"Treaties are like roses and young girls. They last while they last."
So said President Charles De Gaulle, who in 1966 ordered NATO to vacate its Paris headquarters and get out of France.
NATO this year celebrates a major birthday. The young girl of 1966 is no longer young. The alliance is 70 years old.
And under this aging NATO today, the U.S. is committed to treat an attack on any one of 28 nations from Estonia to Montenegro to Romania to Albania as an attack on the United States.
The time is ripe for a strategic review of these war guarantees to fight a nuclear-armed Russia in defense of countries across the length of Europe that few could find on a map.
Apparently, President Donald Trump, on trips to Europe, raised questions as to whether these war guarantees comport with vital U.S. interests and whether they could pass a rigorous cost-benefit analysis.
The shock of our establishment that Trump even raised this issue in front of Europeans suggests that the establishment, frozen in the realities of yesterday, ought to be made to justify these sweeping war guarantees.

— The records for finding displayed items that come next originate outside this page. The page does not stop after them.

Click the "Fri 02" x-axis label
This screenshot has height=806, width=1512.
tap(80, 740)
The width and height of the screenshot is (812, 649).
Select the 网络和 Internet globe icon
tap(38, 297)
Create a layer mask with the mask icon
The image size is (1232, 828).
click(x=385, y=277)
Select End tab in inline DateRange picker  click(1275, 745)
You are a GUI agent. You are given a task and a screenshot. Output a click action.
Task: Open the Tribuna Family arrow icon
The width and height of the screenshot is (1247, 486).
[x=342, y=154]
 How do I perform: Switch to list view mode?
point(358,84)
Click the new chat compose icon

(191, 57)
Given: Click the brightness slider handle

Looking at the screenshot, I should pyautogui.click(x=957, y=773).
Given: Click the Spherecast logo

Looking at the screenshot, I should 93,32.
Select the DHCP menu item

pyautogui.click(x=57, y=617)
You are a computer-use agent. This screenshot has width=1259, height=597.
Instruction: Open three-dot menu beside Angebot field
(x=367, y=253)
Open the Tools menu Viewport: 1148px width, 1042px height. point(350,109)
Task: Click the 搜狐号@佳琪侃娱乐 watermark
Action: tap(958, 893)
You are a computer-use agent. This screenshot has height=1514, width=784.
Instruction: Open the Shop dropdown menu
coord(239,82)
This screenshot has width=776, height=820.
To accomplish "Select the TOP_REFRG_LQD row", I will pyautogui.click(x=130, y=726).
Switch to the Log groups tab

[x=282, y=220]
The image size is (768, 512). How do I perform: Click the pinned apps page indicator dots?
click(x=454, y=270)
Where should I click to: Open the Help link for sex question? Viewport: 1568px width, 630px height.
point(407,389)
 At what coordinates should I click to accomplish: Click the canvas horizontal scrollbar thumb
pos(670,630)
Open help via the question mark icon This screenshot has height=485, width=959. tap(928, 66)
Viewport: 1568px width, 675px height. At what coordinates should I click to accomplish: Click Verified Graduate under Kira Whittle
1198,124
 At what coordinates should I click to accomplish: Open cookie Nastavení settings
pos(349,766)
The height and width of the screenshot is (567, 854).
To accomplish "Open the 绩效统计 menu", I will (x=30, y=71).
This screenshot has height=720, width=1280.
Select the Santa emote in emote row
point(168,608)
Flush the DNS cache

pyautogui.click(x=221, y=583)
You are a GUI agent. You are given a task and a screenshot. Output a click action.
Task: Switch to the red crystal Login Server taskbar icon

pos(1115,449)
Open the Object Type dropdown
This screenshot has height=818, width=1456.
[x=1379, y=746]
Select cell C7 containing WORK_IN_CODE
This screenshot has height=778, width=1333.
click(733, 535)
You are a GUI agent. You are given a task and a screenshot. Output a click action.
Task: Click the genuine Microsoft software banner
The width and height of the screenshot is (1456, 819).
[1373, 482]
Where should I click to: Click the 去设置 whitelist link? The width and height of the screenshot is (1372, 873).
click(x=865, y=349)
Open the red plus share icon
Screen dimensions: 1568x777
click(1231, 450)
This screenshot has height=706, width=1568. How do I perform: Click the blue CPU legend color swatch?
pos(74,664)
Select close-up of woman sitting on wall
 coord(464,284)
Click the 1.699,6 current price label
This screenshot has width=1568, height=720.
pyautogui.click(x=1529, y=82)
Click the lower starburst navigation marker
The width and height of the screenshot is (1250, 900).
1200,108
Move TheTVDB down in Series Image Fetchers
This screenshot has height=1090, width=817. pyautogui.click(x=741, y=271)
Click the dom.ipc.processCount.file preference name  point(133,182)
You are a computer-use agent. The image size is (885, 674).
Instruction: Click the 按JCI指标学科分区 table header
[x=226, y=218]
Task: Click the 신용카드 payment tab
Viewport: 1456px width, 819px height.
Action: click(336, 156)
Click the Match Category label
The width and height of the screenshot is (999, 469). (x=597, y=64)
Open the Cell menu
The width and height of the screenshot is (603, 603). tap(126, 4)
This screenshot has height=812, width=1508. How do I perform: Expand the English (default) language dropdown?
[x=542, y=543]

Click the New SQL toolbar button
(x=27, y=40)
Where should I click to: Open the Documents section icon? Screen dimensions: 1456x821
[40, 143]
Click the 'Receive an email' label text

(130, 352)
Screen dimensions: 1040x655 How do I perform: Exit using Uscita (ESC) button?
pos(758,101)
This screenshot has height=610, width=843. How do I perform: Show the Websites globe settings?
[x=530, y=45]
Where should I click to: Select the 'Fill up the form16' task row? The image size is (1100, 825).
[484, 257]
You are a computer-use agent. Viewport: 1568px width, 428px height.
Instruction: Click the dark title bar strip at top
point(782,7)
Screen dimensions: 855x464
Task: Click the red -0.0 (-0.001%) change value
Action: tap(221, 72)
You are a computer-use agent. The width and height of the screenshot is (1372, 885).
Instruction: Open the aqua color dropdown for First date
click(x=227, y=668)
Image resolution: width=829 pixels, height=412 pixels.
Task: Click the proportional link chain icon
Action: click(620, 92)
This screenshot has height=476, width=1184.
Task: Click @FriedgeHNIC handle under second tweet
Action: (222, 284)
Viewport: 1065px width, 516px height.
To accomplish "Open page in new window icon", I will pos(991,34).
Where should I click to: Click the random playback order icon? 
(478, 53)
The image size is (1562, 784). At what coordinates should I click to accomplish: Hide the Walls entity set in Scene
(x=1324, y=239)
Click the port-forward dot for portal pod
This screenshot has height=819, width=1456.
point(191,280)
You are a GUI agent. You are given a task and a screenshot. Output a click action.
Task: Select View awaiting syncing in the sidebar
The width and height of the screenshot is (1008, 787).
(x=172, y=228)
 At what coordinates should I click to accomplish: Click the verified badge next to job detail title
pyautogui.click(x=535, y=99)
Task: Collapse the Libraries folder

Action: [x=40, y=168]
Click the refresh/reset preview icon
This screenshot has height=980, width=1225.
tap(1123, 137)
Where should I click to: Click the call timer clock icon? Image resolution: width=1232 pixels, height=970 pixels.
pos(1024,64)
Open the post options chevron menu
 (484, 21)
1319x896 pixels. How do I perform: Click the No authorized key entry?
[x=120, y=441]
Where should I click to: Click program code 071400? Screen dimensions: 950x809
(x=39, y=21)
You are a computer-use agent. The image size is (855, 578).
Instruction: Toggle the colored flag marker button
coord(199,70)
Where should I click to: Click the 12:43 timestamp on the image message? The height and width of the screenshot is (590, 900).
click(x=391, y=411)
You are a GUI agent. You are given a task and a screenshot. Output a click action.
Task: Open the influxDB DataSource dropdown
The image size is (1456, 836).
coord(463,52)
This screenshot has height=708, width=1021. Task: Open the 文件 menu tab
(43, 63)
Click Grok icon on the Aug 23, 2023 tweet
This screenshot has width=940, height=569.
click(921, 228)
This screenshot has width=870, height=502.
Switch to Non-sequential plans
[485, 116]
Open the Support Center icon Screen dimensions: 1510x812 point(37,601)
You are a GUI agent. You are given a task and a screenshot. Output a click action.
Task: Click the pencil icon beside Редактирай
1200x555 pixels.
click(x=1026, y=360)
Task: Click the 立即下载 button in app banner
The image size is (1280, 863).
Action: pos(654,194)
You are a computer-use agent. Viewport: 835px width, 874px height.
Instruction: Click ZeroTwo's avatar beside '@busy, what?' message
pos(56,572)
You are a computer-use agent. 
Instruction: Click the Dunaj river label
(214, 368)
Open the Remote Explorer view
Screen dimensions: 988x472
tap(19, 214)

Celebrated as "the most successful alliance in history," NATO has had two histories. Some of us can yet recall its beginnings.
In 1948, Soviet troops, occupying eastern Germany all the way to the Elbe and surrounding Berlin, imposed a blockade on the city.
The regime in Prague was overthrown in a Communist coup. Foreign minister Jan Masaryk fell, or was thrown, from a third-story window to his death. In 1949, Stalin exploded an atomic bomb.
As the U.S. Army had gone home after V-E Day, the U.S. formed a new alliance to protect the crucial European powers -- West Germany, France, Britain, Italy. Twelve nations agreed that an attack on one would be treated as an attack on them all.
Cross the Elbe and you are at war with us, including the U.S. with its nuclear arsenal, Stalin was, in effect, told. Hundreds of thousands of U.S. troops returned to Europe to send the message that America was serious.
Crucial to the alliance was the Yalta line dividing Europe agreed to by Stalin, FDR and Churchill at the 1945 Crimean summit on the Black Sea.
U.S. presidents, even when monstrous outrages were committed in Soviet-occupied Europe, did not cross this line into the Soviet sphere.
Truman did not send armored units up the highway to Berlin. He launched an airlift to break the Berlin blockade. Ike did not intervene to save the Hungarian rebels in 1956. JFK confined his rage at the building of the Berlin Wall to the rhetorical: "Ich bin ein Berliner."
LBJ did nothing to help the Czechs when, before the Democratic convention in 1968, Leonid Brezhnev sent Warsaw Pact tank armies to crush the Prague Spring.
When the Solidarity movement of Lech Walesa was crushed in Gdansk, Reagan sent copy and printing machines. At the Berlin Wall in 1988, he called on Mikhail Gorbachev to "tear down this wall."
Reagan never threatened to tear it down himself.
But beginning in 1989, the Wall was torn down, Germany was united, the Red Army went home, the Warsaw Pact dissolved, the USSR broke apart into 15 nations, and Leninism expired in its birthplace.
As the threat that had led to NATO disappeared, many argued that the alliance created to deal with that threat should be allowed to fade away, and a free and prosperous Europe should now provide for its own defense.
It was not to be. The architect of Cold War containment, Dr. George Kennan, warned that moving NATO into Eastern Europe and former Soviet republics would prove a "fateful error."
This, said Kennan, would "inflame the nationalistic and militaristic tendencies in Russian opinion" and "restore the atmosphere of the cold war in East-West relations." Kennan was proven right.
America is now burdened with the duty to defend Europe from the Atlantic to the Baltic, even as we face a far greater threat in China, with an economy and population 10 times that of Russia.
And we must do this with a defense budget that is not half the share of the federal budget or the GDP that Eisenhower and Kennedy had.
Trump is president today because the American people concluded that our foreign policy elite, with their endless interventions where no vital U.S. interest was imperiled, had bled and virtually bankrupted us, while kicking away all of the fruits of our Cold War victory.
Halfway into Trump's term, the question is whether he is going to just talk about halting Cold War II with Russia, about demanding that Europe pay for its own defense, and about bringing the troops home -- or whether he is going to act upon his convictions.
Our foreign policy establishment is determined to prevent Trump from carrying out his mandate. And if he means to carry out his agenda, he had best get on with it.